[Records shown]:
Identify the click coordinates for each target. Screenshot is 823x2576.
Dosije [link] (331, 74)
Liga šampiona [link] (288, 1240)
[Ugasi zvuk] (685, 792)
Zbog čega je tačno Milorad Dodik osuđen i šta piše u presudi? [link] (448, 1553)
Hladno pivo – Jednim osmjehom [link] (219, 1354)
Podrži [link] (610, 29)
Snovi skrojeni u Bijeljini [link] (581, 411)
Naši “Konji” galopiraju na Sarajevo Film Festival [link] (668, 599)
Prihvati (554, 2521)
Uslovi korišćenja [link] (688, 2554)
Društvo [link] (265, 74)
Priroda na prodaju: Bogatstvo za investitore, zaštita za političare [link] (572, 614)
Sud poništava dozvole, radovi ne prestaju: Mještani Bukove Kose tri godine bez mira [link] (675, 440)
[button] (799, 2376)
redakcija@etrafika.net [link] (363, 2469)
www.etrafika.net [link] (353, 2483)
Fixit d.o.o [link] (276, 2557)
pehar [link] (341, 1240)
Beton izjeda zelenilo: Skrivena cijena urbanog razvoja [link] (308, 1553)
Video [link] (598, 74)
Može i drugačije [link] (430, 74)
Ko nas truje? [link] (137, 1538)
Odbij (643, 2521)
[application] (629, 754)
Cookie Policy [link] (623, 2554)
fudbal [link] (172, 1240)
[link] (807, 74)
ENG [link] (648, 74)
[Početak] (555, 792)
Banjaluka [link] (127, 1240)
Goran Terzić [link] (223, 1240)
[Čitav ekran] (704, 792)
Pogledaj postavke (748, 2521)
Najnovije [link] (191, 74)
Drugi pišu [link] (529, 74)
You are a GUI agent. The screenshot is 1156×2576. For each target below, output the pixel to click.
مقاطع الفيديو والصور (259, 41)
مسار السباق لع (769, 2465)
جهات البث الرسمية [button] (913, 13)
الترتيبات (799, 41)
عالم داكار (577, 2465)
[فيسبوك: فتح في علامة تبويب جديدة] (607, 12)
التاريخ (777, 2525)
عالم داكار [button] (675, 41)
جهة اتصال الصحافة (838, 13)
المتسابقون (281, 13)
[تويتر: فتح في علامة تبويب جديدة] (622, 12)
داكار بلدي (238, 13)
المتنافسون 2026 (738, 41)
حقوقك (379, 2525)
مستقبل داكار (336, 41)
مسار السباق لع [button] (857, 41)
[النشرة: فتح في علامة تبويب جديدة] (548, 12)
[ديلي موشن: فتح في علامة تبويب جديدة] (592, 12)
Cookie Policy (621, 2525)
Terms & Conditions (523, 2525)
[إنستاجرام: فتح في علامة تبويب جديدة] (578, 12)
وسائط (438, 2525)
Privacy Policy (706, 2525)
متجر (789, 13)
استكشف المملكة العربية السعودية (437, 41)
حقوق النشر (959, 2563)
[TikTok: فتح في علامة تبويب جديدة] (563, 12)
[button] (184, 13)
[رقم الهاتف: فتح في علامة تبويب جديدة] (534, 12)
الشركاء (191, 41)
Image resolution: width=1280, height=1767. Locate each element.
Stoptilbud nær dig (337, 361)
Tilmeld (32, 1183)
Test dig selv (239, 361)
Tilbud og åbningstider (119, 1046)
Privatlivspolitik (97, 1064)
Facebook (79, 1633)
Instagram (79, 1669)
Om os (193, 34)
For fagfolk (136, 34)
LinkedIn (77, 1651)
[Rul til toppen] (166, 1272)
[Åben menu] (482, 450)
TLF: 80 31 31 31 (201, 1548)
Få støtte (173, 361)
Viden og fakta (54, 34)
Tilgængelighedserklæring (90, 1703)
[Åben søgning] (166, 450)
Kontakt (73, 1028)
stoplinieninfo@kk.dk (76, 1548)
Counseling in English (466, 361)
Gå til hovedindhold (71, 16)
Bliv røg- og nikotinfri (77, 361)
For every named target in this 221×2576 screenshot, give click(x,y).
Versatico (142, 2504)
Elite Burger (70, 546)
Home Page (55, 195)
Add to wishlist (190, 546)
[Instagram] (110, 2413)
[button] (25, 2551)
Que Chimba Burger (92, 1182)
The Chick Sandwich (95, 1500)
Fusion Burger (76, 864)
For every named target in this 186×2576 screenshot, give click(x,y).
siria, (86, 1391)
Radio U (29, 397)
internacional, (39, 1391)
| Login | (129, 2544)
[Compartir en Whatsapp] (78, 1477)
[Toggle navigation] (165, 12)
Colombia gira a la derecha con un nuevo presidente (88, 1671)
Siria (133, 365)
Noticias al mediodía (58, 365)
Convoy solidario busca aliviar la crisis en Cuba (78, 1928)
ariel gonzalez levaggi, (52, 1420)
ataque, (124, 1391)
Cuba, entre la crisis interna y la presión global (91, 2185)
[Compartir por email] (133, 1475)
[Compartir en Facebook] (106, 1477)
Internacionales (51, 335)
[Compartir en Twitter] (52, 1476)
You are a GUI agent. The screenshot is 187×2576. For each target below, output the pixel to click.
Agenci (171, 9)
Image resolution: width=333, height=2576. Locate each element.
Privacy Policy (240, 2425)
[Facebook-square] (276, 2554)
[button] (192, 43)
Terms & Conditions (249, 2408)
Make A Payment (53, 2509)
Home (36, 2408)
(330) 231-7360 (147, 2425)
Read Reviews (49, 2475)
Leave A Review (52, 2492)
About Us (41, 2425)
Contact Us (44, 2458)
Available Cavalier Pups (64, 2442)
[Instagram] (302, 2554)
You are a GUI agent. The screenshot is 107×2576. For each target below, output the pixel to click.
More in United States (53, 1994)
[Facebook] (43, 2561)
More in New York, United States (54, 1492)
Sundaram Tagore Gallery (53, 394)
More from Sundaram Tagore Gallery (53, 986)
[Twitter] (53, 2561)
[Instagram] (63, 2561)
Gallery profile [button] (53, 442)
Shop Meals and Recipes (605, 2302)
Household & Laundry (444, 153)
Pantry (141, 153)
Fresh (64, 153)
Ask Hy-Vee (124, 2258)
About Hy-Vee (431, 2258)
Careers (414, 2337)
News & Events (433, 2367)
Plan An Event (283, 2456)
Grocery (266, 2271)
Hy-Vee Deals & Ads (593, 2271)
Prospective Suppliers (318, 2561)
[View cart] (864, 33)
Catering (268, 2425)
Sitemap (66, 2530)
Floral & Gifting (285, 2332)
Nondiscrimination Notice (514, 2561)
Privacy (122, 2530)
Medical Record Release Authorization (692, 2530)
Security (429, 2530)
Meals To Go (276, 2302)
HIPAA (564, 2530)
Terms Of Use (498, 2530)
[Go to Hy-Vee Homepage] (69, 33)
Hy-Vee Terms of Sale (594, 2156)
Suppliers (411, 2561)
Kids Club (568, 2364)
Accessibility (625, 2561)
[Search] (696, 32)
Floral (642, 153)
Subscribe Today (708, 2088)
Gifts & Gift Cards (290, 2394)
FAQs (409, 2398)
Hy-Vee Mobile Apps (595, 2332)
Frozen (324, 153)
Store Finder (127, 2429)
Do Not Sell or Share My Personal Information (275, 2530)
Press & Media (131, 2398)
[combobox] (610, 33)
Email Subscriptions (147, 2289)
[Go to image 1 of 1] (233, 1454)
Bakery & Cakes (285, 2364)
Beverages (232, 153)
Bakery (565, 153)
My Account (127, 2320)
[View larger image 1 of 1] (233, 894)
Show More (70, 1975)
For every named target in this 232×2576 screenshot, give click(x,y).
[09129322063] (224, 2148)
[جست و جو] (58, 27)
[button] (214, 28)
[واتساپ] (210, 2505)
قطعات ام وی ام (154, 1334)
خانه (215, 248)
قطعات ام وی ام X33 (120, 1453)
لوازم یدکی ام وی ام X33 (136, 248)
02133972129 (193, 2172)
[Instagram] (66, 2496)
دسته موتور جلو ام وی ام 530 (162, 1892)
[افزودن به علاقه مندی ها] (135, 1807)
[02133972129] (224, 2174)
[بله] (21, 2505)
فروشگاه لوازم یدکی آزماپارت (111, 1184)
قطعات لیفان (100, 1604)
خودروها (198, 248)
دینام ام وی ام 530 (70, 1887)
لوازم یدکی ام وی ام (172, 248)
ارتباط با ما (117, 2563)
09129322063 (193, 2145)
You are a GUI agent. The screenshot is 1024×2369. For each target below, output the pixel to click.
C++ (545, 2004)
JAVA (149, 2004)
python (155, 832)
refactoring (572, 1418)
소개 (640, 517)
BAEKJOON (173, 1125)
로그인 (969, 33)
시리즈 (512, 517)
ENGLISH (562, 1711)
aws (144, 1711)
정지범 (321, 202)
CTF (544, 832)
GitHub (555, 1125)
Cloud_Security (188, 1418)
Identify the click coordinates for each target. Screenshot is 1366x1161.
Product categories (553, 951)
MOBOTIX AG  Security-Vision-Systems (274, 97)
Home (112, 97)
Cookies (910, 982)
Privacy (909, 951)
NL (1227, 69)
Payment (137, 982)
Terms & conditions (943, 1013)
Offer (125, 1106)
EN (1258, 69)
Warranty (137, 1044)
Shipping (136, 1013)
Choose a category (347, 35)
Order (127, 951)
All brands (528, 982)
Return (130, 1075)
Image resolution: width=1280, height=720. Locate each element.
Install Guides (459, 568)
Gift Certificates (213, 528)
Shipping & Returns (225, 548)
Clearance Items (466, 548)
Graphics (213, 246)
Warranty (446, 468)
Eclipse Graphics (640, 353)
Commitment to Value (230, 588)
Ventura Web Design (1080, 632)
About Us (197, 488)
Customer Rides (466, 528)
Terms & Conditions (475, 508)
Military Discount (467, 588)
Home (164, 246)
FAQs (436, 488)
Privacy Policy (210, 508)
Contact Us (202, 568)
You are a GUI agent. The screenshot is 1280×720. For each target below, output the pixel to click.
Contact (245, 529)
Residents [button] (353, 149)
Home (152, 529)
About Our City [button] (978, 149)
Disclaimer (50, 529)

[Exercise requirements]:
Given the records above, return exactly the lines starting at the line containing "Zbog čega je" and ending at the line containing "[إنستاجرام: فتح في", including both.

[Task output]:
Zbog čega je tačno Milorad Dodik osuđen i šta piše u presudi? [link] (448, 1553)
Hladno pivo – Jednim osmjehom [link] (219, 1354)
Podrži [link] (610, 29)
Snovi skrojeni u Bijeljini [link] (581, 411)
Naši “Konji” galopiraju na Sarajevo Film Festival [link] (668, 599)
Prihvati (554, 2521)
Uslovi korišćenja [link] (688, 2554)
Društvo [link] (265, 74)
Priroda na prodaju: Bogatstvo za investitore, zaštita za političare [link] (572, 614)
Sud poništava dozvole, radovi ne prestaju: Mještani Bukove Kose tri godine bez mira [link] (675, 440)
[button] (799, 2376)
redakcija@etrafika.net [link] (363, 2469)
www.etrafika.net [link] (353, 2483)
Fixit d.o.o [link] (276, 2557)
pehar [link] (341, 1240)
Beton izjeda zelenilo: Skrivena cijena urbanog razvoja [link] (308, 1553)
Video [link] (598, 74)
Može i drugačije [link] (430, 74)
Ko nas truje? [link] (137, 1538)
Odbij (643, 2521)
[application] (629, 754)
Cookie Policy [link] (623, 2554)
fudbal [link] (172, 1240)
[link] (807, 74)
ENG [link] (648, 74)
[Početak] (555, 792)
Banjaluka [link] (127, 1240)
Goran Terzić [link] (223, 1240)
[Čitav ekran] (704, 792)
Pogledaj postavke (748, 2521)
Najnovije [link] (191, 74)
Drugi pišu [link] (529, 74)
You are a GUI agent. The screenshot is 1156×2576. For each target below, output the pixel to click.
مقاطع الفيديو والصور (259, 41)
مسار السباق لع (769, 2465)
جهات البث الرسمية [button] (913, 13)
الترتيبات (799, 41)
عالم داكار (577, 2465)
[فيسبوك: فتح في علامة تبويب جديدة] (607, 12)
التاريخ (777, 2525)
عالم داكار [button] (675, 41)
جهة اتصال الصحافة (838, 13)
المتسابقون (281, 13)
[تويتر: فتح في علامة تبويب جديدة] (622, 12)
داكار بلدي (238, 13)
المتنافسون 2026 (738, 41)
حقوقك (379, 2525)
مستقبل داكار (336, 41)
مسار السباق لع [button] (857, 41)
[النشرة: فتح في علامة تبويب جديدة] (548, 12)
[ديلي موشن: فتح في علامة تبويب جديدة] (592, 12)
Cookie Policy (621, 2525)
Terms & Conditions (523, 2525)
[إنستاجرام: فتح في علامة تبويب جديدة] (578, 12)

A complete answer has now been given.